The restaurant's history , it opened in 1962 under Malcolm Reid and Colin Long with an explicit aim of bringing French haute cuisine to affluent Yorkshire diners , gives the current reinvention more weight than a direct new opening would have. The institutional memory is in the room: the fireplaces, the ornamental dogs, the long-serving front-of-house team. What has changed is the plate and the register of service, both now calibrated for 2024 rather than 1982. That gap between room and kitchen, being closed from the inside, is where Box Tree's current interest lies. Whether it consolidates into the recognition-tier occupied by hide and fox in Saltwood or Opheem in Birmingham will depend on how quickly Davies resolves the inconsistencies in the tasting menu sequence. The trajectory, as of early 2024, is upward.
Planning Your Visit
Box Tree sits at 35-37 Church Street in Ilkley, easily reached from Leeds by rail or road in under an hour. The ££££ price point and no-choice tasting menu format mean this is not a casual midweek decision , it is a reservation that warrants planning, and given the 2024 relaunch momentum, lead times are worth checking early. Two wine flight tiers give meaningful choice within the pairing format, and the cocktail programme makes arriving early worthwhile rather than purely functional.

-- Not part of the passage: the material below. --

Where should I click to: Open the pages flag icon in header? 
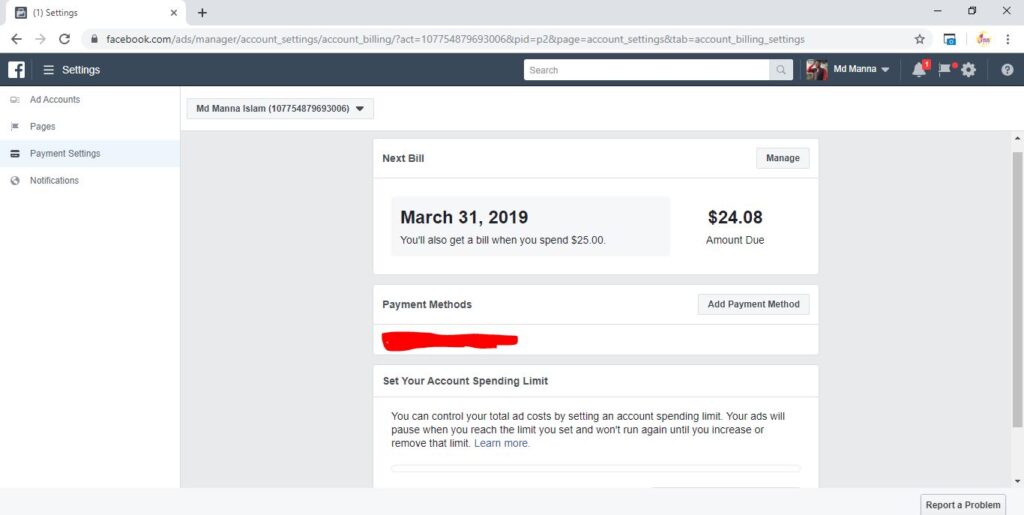tap(945, 69)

Frequently Asked Questions
- Is Box Tree a family-friendly restaurant?
- At the ££££ price tier with a no-choice tasting menu and a formal dining room, Box Tree is structured around occasion dining rather than family flexibility. In Ilkley, which has a broad range of more casual options across its dining scene, families would likely find better suited alternatives. Box Tree's format rewards guests who can give the full tasting menu their attention without the competing demands of younger diners.
- Is Box Tree better for a quiet night or a lively one?

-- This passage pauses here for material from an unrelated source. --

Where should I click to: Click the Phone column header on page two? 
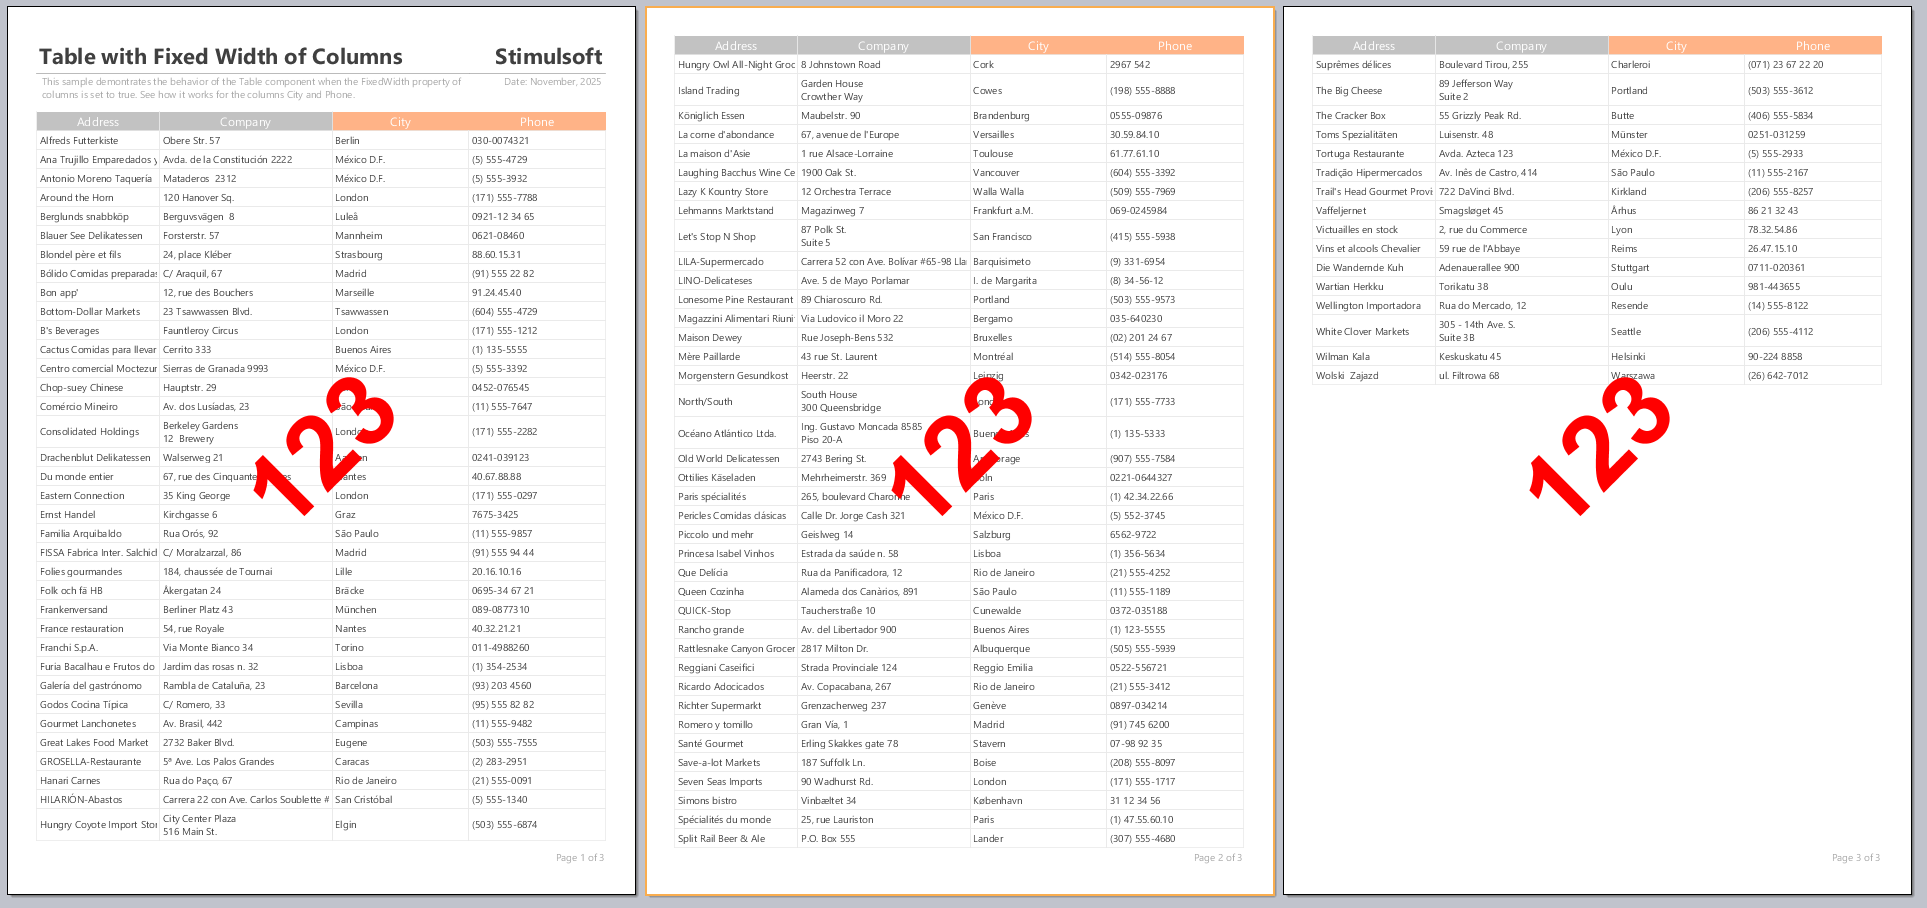click(1174, 46)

- Box Tree sits firmly at the quieter, more ceremonial end of Ilkley's dining spectrum. The antique-furnished rooms, tableside saucing, and formal service register are all calibrated for conversation and attention to the food rather than atmosphere in the casual sense. For its price point and tasting menu format, this is not a room that rewards arriving in a large, high-energy group. It rewards the kind of occasion where the setting and the menu are themselves the evening.

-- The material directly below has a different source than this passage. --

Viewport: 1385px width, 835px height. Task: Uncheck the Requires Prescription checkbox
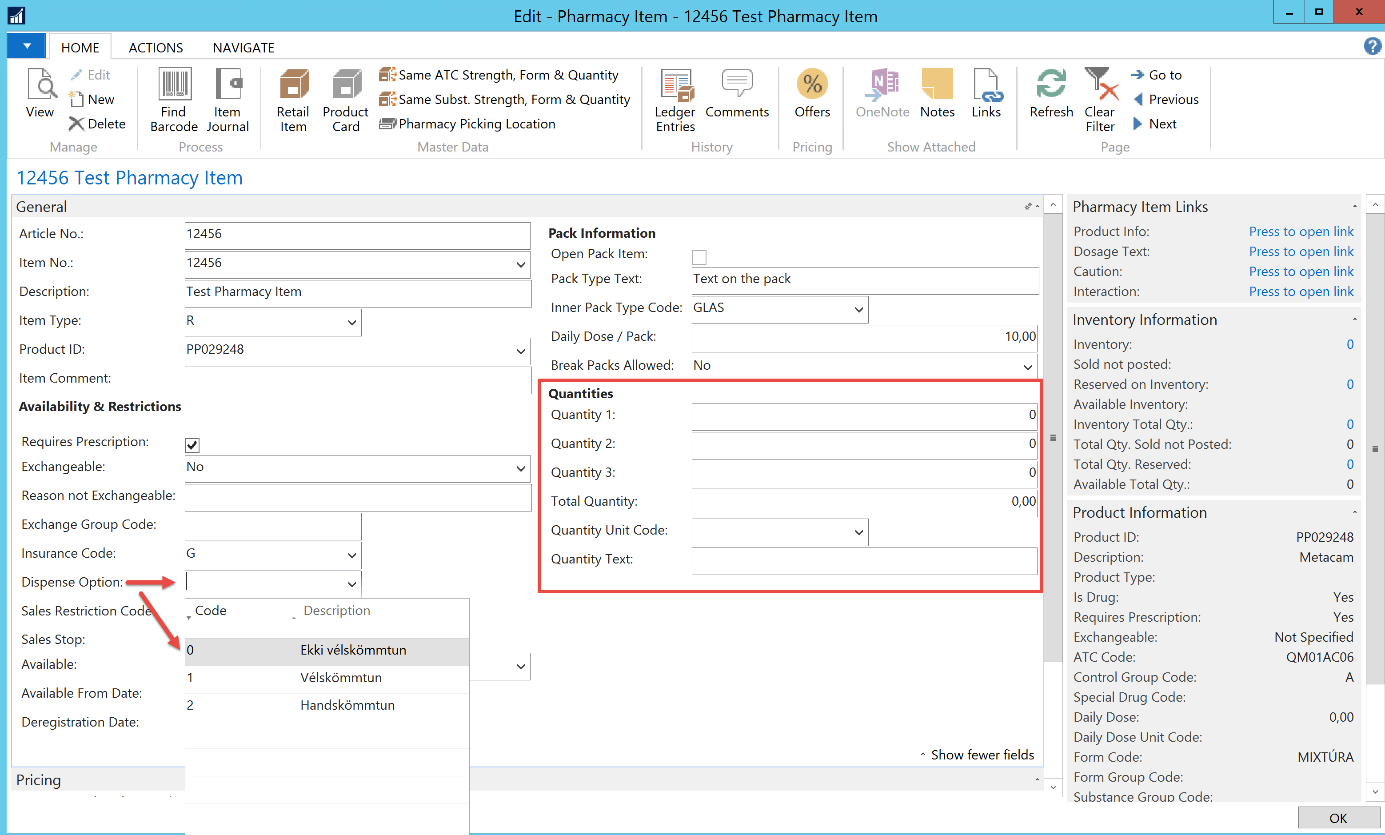(193, 445)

- What dish is Box Tree famous for?
- Box Tree built its historical reputation on French-accented haute cuisine, a tradition that ran from its 1962 founding through several decades of formal Yorkshire dining. Under the current kitchen direction since 2024, the menu has moved toward modern British tasting menu territory, with documented dishes including a chawanmushi with 24-month aged Parmesan and onion consommé, Yorkshire ricotta agnolotti with Amalfi lemon, and a tableside-finished dessert of raw milk ice cream with Ilkley Moor heather honey and bee pollen. The local-larder dessert course, in particular, has drawn attention as the clearest expression of where the current kitchen's identity is being formed.